This thesis consists of two parts unified under the common theme that both of them are concerned with the complexity of geometric problems.

The first part of this thesis initiates a study of sublinear algorithms for geometric problems in two and three dimensions when no preprocessing is allowed. The problems we consider include intersection detection of convex polygons and polyhedra, point location in two-dimensional Voronoi diagrams and triangulations, ray shooting towards convex polyhedra, and nearest neighbor type problems. Our (randomized) algorithms read only a small fraction of the input. Unlike their predecessors, our algorithms never err and randomization only affects the running time but not the correctness of the output. For each problem considered (with input size n), we achieve expected running time of O(sqrt{n}), which we show to be optimal. We also approximate, for any fixed eps>0, the volume of a n-vertex convex polytope and the length of the shortest path between two points on its boundary, to within a relative factor of (1+eps) and in expected time O(sqrt{n}).

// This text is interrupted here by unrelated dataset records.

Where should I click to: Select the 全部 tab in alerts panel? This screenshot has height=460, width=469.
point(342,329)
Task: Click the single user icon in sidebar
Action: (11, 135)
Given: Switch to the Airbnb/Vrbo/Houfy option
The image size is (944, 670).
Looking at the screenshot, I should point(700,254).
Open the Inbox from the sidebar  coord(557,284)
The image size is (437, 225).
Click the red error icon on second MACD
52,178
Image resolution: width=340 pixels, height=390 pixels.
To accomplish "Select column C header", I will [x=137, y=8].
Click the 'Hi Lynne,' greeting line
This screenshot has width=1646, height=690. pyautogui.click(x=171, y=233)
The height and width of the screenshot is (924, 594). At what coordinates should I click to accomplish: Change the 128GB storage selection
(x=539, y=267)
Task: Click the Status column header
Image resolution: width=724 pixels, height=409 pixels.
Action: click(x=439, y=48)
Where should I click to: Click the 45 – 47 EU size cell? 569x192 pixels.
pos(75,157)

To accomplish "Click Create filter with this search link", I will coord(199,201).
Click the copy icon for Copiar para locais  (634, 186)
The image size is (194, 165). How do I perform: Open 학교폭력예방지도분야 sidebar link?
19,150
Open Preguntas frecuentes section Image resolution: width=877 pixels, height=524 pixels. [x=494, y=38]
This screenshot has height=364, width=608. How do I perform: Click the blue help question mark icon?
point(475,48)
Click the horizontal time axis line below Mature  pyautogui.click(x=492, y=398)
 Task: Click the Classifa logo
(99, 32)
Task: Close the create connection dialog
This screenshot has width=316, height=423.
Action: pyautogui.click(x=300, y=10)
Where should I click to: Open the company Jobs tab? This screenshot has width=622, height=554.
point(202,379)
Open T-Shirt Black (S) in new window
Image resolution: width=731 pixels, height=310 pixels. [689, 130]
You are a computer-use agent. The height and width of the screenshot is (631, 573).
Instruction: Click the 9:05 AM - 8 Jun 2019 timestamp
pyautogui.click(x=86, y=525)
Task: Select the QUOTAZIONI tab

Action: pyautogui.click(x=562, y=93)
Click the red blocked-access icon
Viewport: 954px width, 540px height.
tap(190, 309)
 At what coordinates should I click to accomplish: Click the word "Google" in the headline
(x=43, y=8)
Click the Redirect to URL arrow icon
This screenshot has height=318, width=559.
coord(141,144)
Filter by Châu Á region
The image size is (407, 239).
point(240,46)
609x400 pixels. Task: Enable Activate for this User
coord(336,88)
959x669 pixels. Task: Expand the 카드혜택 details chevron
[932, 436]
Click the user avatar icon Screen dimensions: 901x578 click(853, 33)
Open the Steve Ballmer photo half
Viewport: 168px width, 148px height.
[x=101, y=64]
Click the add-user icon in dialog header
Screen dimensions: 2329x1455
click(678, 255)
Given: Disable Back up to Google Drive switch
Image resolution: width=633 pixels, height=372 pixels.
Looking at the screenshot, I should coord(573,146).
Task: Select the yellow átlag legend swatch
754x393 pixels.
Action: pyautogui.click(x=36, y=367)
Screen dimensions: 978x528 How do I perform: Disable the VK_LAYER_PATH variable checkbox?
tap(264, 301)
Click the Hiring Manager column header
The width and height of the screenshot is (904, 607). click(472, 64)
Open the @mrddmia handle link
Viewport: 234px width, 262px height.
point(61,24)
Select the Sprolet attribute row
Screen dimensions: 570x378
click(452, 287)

In the second part of this thesis, we prove strong lower bounds for geometric problems in standard models of computation. We prove several near-optimal lower bounds for intersection searching problems in two and three dimensions in the pointer machine model. Our lower bounds resolve a couple of long- standing open problems in computational geometry. We show
that: (1) The two- dimensional generalization of fractional cascading is impossible; (2) There exists an n-vertex convex polytope that admits of no boundary dominant Dobkin-Kirkpatrick hierarchy, for any n large enough. We also prove a near- optimal deterministic query time lower bound for Approximate Nearest Neighbor Searching -- a basic problem in computational geometry with a variety of applications -- in the cell probe model. This lower bound holds in a very special space (the Hamming Cube) and for a very loose approximation factor.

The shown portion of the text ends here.